Spoken Portuguese - Geographical and Social Varieties
A new version of this corpus is freely available at ELRA's Catalog. It consists of audio files in WAV format, aligned transcriptions in XML EXMARaLDA format and transcriptions in plain text and HTML formats. The plain text files also have automatically assigned PoS-tag information.
This resource has been assigned the International Standard Language Resource Number (ISLRN) 969-074-010-182-2.
More information can be found in www.islrn.org.
(1995-1997 - European Commission DGXXII, Programme LINGUA/SOCRATES)
The project is concluded and the materials are published in CD-ROM, with the exclusive publishing support of Instituto Camões, under the title Português Falado - Documentos Autênticos: Gravações áudio com transcrição alinhada. Its distribution outside of Portugal is ensured by Instituto Camões and in Portugal by CLUL. From the original project a corpus of samples of the Portuguese varieties spoken in Portugal, Brazil, the African countries with Portuguese as its official language and Macao was derived. The published materials also include samples of the Portuguese spoken in Goa and in East-Timor, collected later. These samples of oral speech, recorded in various places, situations and periods of time, go together with the correspondent aligned orthographic transcriptions.
The four published CD-ROMs include a spoken Portuguese corpus - with aligned sound and orthographic transcription - collected among sociolinguistically diverse speakers having Portuguese as mother tongue or as second language. This corpus consists of informal conversations between acquaintances, friends or relatives as well as formal acts as, for instance, radio programs or conferences. In a total of 86 recordings, the texts exemplify the Portuguese spoken in Portugal (30), in Brazil (20), in the African countries with Portuguese as its official language: Angola, Cape Verde, Guinea-Bissau, Mozambique and Sao Tome and Principe (5 each), in Macao (5), in Goa (3) and in East-Timor (3), corresponding to 8h44m of recording and to 91.966 tokens. The recordings cover a period that goes from 1970 to 2001, and approximately 70% of them fall upon the last decade.
These samples of Portuguese varieties are distributed in the four CD-ROMs in the following way:
- - Portugal (recordings from the nineties);
- - Portugal (recordings from the seventies and the eighties), Macao, Sao Tome and Principe
- - Angola, Cape Verde, Guinea-Bissau and Mozambique;
- - Brazil and Goa.
Finally, 94 speakers appear in the recordings; their characterizations (origin, sex, age, professional status, level of education) are visible on the header of each transcription, in which is also given information about the place, date and situation in which the recording was made, as well as other relevant types of information.

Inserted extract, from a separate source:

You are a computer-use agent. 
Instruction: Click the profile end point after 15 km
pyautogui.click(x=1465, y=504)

Main Goals of the Publishing
The use of authentic spoken texts in the teaching of Portuguese as a foreign language is not a common practice; instead, written texts are often used to reproduce the spontaneous speech, without any success. In fact, these artificial representations do not contribute to improve the knowledge of the spoken language; in order to fill this gap, authentic texts, collected in real communication acts with various types of speakers, are now published in CD-ROM: all these texts are samples of existent varieties and uses of spoken Portuguese.

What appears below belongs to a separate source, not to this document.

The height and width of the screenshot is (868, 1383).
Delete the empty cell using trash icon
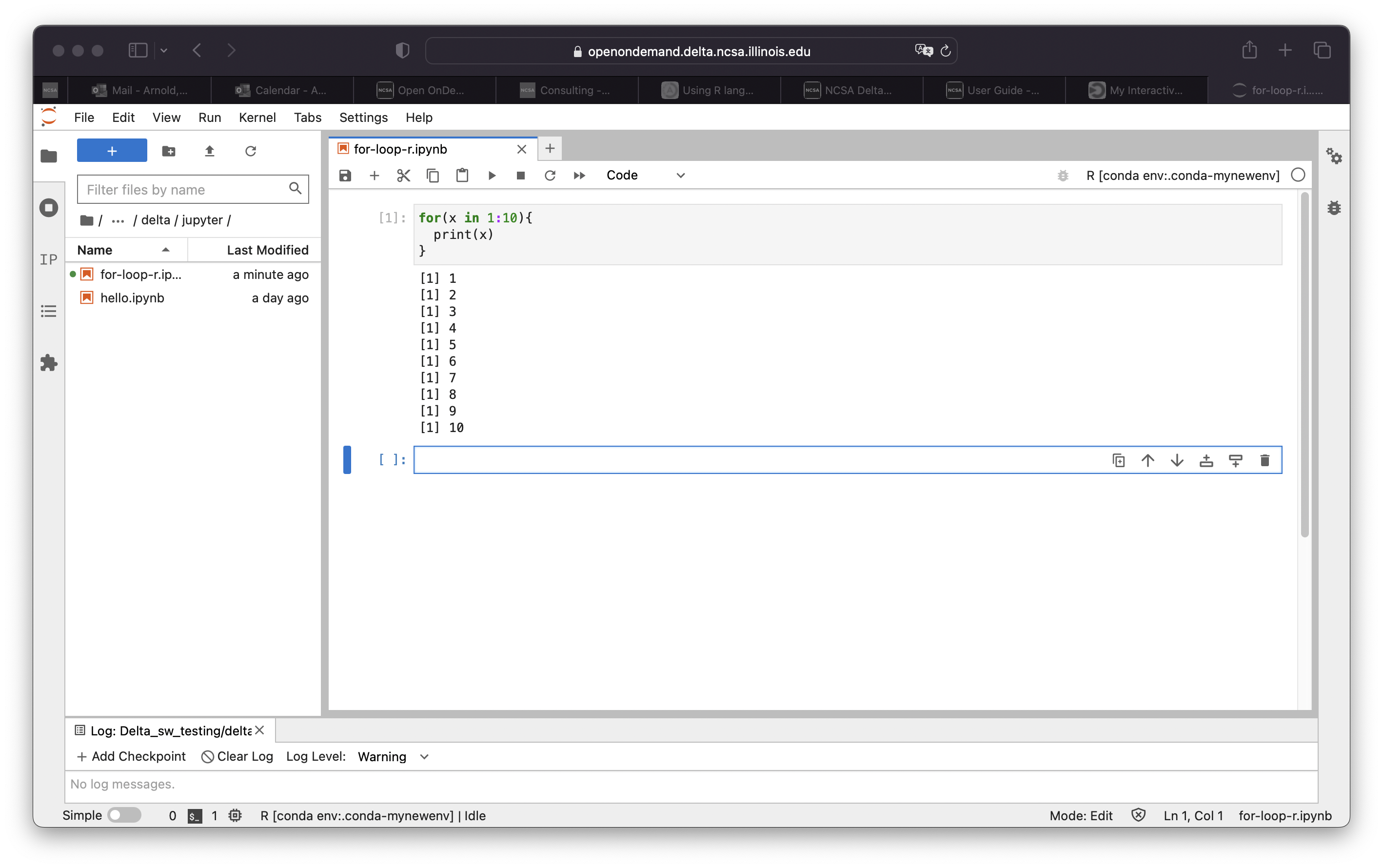pyautogui.click(x=1265, y=460)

The user can read the orthographic transcription while he listens to the recording: the text becomes highlighted as the user is listening to its oral production. The user can listen to the all document or select some passages, as well as repeat or jump parts of the text whenever he wants.

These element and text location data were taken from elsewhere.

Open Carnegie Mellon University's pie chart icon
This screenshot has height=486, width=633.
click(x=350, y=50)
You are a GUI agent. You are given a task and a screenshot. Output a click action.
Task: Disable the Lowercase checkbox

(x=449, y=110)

The orthographic transcription, besides improving the understanding of spoken texts, constitutes a consistent basis for the study of morphophonological, lexical, syntactic and discursive aspects of contemporaneous spoken Portuguese.
The main goal of producing these CD-ROMs was to contribute to the improvement of the understanding (and production) skills in students of Portuguese as a second language of the advanced or superior learning levels. The materials are presented in a way that favors the use of self-learning processes.
It is still worth mentioning that, since this corpus was not collected having in mind a specific user profile, it will be useful not only for students and teachers but also for researchers, translators and interpreters, among others, which will be able to select and analyze the materials according to their own particular aims.